Top of Listed records

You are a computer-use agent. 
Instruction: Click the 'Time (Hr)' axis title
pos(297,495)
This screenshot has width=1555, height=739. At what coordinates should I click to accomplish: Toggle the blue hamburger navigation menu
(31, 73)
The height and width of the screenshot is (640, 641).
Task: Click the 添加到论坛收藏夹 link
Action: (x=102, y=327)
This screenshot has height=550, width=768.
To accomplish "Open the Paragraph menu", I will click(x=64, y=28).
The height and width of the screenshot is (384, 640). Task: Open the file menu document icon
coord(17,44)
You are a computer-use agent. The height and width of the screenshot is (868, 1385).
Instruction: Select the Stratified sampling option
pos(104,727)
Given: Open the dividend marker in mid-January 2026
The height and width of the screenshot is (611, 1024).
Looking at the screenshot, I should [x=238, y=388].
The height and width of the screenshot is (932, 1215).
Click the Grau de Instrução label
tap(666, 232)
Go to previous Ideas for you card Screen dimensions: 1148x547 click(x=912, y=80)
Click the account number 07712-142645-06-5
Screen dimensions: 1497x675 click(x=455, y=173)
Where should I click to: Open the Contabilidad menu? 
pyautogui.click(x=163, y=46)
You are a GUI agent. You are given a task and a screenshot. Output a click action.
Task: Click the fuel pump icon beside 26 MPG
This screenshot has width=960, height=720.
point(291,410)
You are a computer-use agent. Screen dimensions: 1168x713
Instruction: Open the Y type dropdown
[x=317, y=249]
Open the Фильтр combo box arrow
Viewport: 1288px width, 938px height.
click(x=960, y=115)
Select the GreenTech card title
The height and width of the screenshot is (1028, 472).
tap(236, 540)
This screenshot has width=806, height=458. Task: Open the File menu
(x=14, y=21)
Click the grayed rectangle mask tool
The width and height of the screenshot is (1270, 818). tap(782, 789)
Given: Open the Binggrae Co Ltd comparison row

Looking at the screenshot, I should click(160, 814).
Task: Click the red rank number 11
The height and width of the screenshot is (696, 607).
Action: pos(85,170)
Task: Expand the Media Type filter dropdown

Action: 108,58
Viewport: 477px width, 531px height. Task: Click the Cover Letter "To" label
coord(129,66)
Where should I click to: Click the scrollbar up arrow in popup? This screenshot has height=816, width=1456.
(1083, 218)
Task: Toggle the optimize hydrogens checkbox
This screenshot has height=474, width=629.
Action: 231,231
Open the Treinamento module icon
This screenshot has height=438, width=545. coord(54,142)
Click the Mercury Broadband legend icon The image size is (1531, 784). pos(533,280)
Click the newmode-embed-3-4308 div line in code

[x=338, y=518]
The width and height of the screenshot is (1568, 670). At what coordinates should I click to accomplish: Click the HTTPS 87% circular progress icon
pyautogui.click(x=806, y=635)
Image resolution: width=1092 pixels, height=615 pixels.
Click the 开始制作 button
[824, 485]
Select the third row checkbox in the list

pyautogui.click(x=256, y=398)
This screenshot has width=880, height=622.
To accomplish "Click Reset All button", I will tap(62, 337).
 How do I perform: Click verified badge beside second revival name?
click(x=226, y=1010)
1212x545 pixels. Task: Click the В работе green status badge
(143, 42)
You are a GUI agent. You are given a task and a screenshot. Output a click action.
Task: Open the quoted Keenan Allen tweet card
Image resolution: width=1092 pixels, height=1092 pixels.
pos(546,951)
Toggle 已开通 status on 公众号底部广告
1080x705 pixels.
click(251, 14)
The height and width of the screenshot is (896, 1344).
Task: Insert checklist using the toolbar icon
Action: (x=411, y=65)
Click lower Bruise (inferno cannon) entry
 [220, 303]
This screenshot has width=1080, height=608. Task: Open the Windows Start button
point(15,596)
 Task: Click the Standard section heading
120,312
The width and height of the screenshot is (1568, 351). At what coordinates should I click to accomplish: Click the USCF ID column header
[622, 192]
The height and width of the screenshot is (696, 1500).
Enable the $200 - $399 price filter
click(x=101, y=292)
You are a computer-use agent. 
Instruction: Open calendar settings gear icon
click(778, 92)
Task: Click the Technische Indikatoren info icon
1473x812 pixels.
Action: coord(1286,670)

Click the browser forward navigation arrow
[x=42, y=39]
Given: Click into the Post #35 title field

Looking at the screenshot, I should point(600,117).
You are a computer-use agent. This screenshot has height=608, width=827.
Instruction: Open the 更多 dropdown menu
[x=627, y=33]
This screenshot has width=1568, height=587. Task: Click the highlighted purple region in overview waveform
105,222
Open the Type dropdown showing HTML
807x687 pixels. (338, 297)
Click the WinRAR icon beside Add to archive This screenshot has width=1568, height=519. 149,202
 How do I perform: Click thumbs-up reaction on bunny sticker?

Bottom of Listed records

In the data above, which lines lie between the line with "How do I perform: Click verified" and the line with "Task: Open the quoted Keenan Allen tweet card", inclusive? Print those lines exactly and nothing else.

Output below:
 How do I perform: Click verified badge beside second revival name?
click(x=226, y=1010)
1212x545 pixels. Task: Click the В работе green status badge
(143, 42)
You are a GUI agent. You are given a task and a screenshot. Output a click action.
Task: Open the quoted Keenan Allen tweet card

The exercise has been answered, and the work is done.